Et si Russ Meyer n'était pas juste un infâme libidineux bloqué sur la plastique des actrices et à des lieues de toute connaissance et compétence cinématographique ?
S'il est clair que la plupart des films qu'il réalise avant 1964 sont au mieux des comédies érotiques manquant cruellement d'intérêt, un revirement semble opérer avec les réalisations de Lorna puis de Faster Pussycat Kill Kill et Mudhoney (Le Désir dans les tripes en français) en 1965 : délaissant l'aspect outrageusement sexuel, le roi de la Sexploitation crée avec ces trois oeuvres des récits sans concession de la violence américaine et globalement humaine. De ces trois films, Faster Pussycat Kill Kill est le plus célébré mais Mudhoney me semble personnellement plus abouti.

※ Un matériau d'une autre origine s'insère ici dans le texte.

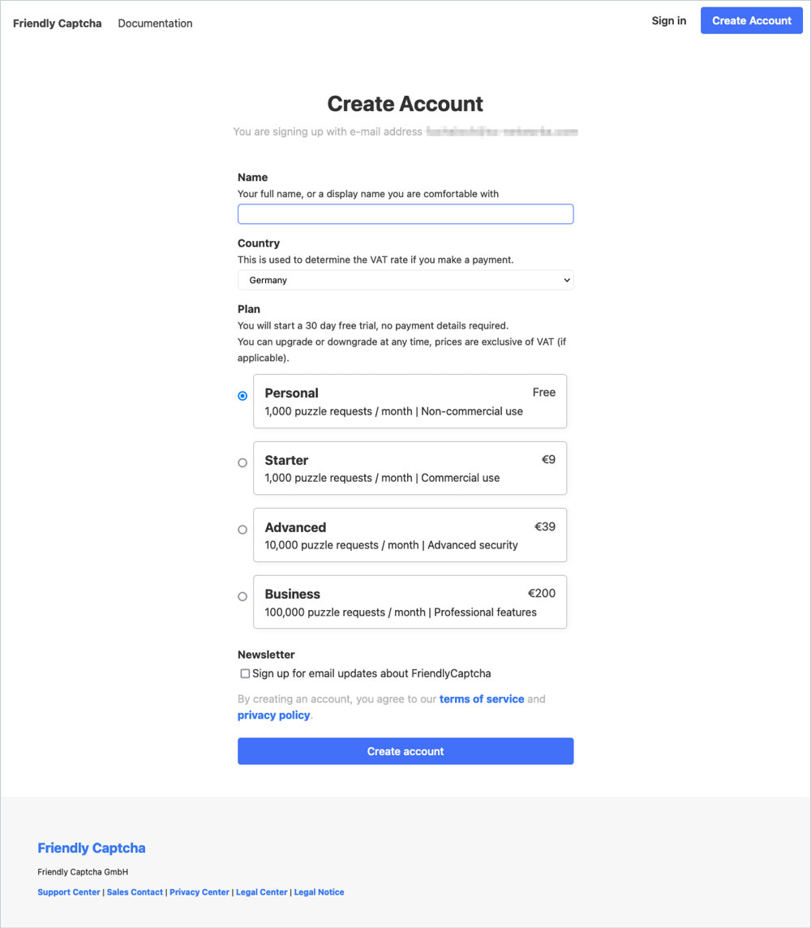Choose the Advanced plan radio button

242,530
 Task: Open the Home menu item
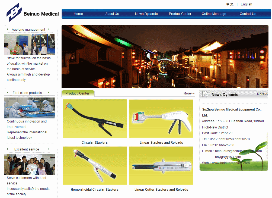click(78, 14)
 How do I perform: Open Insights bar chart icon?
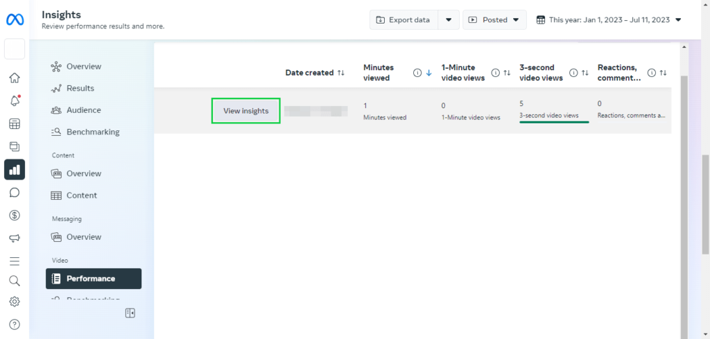[x=15, y=170]
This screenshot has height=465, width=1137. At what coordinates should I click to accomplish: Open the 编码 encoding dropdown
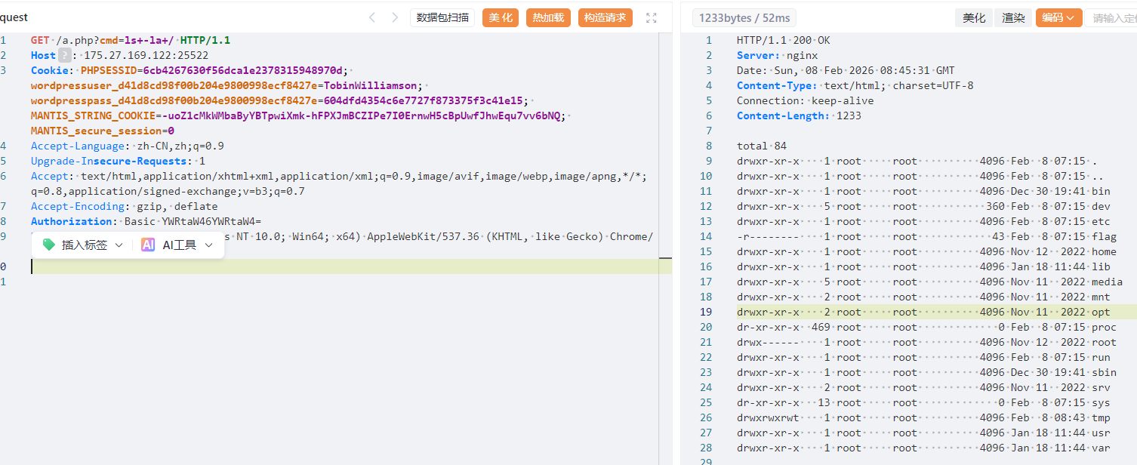pyautogui.click(x=1058, y=18)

Déposant son intrigue dans les méandres de la campagne étasunienne, Russ Meyer nous offre un fort contraste entre les rednecks attardés qui l'habitent et les blondes à fortes poitrines caractéristiques de son cinéma, nous déposant dans un univers à la fois étrange et amusant dont il faut souligner l'originalité. Grace à une galerie de personnage hauts en couleur, de nombreuses scènes peu banales et une savante alternance de moments drôles et choquants, Mudhoney s'avère un film plutôt agréable à regarder même s'il est gâché par le niveau d'acting global restant lui au niveau de celui de ses productions passées.
L'Amérique lubrique et violente décrite par Meyer dans ce film n'a rien d'excitante et les quelques scènes polissonnes du film ne suffisent pas à en masquer la portée pamphlétaire. Au milieu de personnages tous plus répugnants moralement les uns que les autres, le couple de protagonistes fait l'effet d'un phare moral qui ne brille pour personne, et ce en lieu et place de l'église dans la légende américaine, qui colportant des rumeurs et s'octroyant le droit de décider de la mort renvoie ici une image peu flatteuse.

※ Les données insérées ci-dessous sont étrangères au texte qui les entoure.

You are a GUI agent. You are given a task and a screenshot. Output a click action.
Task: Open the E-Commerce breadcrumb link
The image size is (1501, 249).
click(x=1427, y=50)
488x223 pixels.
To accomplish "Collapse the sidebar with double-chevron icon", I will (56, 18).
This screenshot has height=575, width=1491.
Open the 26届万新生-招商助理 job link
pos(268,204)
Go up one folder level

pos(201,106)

Cet inversement des rôles culmine lors de la scène finale lorsque le pouvoir galvanisant de la religion mêlé à la puissance aveugle des foules offre un spectacle particulièrement terrifiant.
Loin d'être un énième film cochon fort ennuyeux, Mudhoney nous prouve que Russ Meyer n'est pas uniquement là pour nous montrer des bzezs et qu'il est capable de nous faire passer quelques messages - pas les plus subtils - dans un film cohérent et globalement bien réalisé. Même s'il a les défauts de son époque et de son budget, Mudhoney reste une proposition de cinéma plutôt unique et intéressante qu'il ne faut pas hésiter à découvrir.